_GOAL_: Please reproduce everything from the line containing "Given: Click the open" down to the line containing "Open Тюменская область", with both of those lines included. Copy those items without any changes.
## BEGIN SUPPLIED DATA
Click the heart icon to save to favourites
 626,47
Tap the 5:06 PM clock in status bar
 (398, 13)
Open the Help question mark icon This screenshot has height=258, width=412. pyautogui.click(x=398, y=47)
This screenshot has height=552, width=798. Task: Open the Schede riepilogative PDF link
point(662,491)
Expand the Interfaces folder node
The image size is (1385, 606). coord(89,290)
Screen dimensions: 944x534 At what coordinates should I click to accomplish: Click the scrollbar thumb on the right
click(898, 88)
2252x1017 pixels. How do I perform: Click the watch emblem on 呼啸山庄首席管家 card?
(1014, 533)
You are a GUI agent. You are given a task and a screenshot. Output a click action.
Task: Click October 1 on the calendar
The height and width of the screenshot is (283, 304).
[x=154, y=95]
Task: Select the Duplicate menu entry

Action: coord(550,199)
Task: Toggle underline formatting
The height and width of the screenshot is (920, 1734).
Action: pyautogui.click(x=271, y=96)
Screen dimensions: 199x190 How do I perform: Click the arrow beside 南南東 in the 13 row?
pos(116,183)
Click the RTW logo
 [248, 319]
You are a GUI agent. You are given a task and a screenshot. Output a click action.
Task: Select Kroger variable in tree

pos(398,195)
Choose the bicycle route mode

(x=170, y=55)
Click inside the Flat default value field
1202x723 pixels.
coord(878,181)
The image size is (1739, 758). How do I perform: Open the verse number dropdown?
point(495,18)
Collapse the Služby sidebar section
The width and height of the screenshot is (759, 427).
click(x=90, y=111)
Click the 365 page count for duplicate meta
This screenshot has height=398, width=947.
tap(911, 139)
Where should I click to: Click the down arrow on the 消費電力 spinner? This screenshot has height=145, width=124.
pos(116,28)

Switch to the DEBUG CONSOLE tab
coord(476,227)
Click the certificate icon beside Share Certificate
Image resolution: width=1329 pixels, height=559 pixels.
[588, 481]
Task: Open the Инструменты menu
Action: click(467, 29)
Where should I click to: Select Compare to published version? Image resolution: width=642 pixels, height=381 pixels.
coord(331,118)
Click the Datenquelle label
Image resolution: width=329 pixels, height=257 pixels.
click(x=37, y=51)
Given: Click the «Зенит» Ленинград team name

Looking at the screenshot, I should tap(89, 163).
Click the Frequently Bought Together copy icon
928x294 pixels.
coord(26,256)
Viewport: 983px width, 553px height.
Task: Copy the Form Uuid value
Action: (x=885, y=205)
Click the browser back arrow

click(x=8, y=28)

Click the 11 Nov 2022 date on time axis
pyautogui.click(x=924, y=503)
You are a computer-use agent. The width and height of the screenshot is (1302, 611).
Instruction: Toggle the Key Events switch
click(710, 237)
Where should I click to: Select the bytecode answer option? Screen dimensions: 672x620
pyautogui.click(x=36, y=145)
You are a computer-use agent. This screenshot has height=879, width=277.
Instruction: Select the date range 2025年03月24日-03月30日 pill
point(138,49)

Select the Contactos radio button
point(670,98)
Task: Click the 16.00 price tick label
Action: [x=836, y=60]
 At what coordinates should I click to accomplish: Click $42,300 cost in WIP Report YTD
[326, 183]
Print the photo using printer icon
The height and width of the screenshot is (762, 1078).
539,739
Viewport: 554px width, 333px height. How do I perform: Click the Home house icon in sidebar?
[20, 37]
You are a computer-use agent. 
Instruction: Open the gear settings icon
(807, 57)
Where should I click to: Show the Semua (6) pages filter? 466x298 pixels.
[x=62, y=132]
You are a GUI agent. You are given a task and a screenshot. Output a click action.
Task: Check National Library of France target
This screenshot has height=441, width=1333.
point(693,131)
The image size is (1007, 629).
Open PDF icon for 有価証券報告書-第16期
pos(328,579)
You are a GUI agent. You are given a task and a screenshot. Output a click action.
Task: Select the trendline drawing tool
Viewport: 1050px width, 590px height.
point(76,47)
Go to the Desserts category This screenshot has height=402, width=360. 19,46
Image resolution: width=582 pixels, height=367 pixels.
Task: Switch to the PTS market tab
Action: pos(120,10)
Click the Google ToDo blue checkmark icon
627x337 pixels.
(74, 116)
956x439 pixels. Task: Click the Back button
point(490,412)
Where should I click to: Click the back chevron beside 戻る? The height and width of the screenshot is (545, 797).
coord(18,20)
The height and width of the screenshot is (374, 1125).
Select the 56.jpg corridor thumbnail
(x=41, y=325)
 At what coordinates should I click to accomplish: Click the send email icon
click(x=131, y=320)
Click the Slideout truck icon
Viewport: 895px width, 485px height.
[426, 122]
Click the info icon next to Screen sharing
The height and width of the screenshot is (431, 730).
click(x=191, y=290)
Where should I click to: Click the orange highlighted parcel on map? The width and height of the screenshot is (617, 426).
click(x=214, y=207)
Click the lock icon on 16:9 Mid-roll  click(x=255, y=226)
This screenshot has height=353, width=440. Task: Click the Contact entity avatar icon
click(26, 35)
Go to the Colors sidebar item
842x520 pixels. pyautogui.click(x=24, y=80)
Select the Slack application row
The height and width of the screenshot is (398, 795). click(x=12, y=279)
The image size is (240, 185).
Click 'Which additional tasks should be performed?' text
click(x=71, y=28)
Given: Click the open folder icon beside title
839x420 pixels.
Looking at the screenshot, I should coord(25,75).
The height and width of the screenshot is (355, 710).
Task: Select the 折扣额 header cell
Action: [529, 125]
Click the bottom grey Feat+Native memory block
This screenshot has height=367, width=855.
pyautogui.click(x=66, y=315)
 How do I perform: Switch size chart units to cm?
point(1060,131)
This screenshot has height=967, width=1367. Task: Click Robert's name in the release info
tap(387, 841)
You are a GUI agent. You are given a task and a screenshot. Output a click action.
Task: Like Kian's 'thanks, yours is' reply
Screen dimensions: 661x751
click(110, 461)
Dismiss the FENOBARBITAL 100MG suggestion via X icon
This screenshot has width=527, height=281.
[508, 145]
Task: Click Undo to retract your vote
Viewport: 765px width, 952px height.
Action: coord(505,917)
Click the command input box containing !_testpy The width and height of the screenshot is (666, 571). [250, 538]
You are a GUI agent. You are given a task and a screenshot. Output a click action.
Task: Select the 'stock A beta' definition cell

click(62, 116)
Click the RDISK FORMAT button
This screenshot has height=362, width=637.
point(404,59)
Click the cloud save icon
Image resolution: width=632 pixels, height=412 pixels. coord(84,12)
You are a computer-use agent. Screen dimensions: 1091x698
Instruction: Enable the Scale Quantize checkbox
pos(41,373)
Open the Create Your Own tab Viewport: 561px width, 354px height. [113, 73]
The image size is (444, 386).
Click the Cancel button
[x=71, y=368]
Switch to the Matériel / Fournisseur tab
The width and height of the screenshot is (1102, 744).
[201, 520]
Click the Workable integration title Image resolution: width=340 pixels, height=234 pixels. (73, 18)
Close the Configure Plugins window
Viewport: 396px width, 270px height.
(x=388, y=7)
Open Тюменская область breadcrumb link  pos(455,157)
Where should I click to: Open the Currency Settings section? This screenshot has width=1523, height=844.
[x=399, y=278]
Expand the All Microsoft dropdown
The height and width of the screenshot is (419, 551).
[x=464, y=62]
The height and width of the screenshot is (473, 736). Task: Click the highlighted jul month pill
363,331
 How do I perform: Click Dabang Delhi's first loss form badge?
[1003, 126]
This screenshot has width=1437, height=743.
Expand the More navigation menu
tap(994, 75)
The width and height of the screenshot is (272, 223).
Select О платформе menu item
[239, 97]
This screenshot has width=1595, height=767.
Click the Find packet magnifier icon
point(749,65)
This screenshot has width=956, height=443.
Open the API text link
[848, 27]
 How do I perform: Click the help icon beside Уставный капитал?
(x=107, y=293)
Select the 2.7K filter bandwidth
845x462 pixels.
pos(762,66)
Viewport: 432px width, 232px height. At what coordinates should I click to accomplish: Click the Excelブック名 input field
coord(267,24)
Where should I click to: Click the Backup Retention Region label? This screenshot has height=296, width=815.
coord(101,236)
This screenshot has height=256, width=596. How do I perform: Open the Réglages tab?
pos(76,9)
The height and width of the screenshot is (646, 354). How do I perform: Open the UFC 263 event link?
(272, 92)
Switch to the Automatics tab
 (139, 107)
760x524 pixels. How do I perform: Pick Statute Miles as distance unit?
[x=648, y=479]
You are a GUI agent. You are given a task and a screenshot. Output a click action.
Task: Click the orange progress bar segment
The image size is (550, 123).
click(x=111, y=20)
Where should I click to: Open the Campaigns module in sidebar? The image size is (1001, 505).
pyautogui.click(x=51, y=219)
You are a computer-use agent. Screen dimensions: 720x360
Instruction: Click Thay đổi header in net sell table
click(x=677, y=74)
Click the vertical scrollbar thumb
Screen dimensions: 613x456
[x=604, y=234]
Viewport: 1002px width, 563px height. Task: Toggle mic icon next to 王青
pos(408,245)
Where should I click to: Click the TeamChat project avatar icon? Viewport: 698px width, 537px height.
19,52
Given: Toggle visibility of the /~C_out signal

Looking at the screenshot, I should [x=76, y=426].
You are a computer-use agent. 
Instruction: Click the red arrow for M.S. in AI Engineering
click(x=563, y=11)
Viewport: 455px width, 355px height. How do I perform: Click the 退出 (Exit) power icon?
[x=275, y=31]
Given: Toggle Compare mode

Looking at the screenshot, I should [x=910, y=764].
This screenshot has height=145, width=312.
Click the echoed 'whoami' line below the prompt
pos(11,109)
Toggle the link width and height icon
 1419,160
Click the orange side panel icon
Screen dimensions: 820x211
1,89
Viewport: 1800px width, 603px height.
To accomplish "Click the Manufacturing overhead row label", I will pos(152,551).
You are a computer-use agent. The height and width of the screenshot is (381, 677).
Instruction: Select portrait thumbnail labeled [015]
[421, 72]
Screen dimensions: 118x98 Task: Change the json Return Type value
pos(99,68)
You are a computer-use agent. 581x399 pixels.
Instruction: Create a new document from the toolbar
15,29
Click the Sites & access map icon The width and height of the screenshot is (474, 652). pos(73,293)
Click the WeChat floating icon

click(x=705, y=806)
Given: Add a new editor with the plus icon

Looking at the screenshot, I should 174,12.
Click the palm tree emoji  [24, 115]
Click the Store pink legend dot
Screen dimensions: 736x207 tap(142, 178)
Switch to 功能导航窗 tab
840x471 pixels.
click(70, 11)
## END SUPPLIED DATA
_WRITTEN SOLUTION_:
Given: Click the open folder icon beside title
839x420 pixels.
Looking at the screenshot, I should coord(25,75).
The height and width of the screenshot is (355, 710).
Task: Select the 折扣额 header cell
Action: [529, 125]
Click the bottom grey Feat+Native memory block
This screenshot has height=367, width=855.
pyautogui.click(x=66, y=315)
 How do I perform: Switch size chart units to cm?
point(1060,131)
This screenshot has height=967, width=1367. Task: Click Robert's name in the release info
tap(387, 841)
You are a GUI agent. You are given a task and a screenshot. Output a click action.
Task: Like Kian's 'thanks, yours is' reply
Screen dimensions: 661x751
click(110, 461)
Dismiss the FENOBARBITAL 100MG suggestion via X icon
This screenshot has width=527, height=281.
[508, 145]
Task: Click Undo to retract your vote
Viewport: 765px width, 952px height.
Action: coord(505,917)
Click the command input box containing !_testpy The width and height of the screenshot is (666, 571). [250, 538]
You are a GUI agent. You are given a task and a screenshot. Output a click action.
Task: Select the 'stock A beta' definition cell

click(62, 116)
Click the RDISK FORMAT button
This screenshot has height=362, width=637.
point(404,59)
Click the cloud save icon
Image resolution: width=632 pixels, height=412 pixels. coord(84,12)
You are a computer-use agent. Screen dimensions: 1091x698
Instruction: Enable the Scale Quantize checkbox
pos(41,373)
Open the Create Your Own tab Viewport: 561px width, 354px height. [113, 73]
The image size is (444, 386).
Click the Cancel button
[x=71, y=368]
Switch to the Matériel / Fournisseur tab
The width and height of the screenshot is (1102, 744).
[201, 520]
Click the Workable integration title Image resolution: width=340 pixels, height=234 pixels. (73, 18)
Close the Configure Plugins window
Viewport: 396px width, 270px height.
(x=388, y=7)
Open Тюменская область breadcrumb link  pos(455,157)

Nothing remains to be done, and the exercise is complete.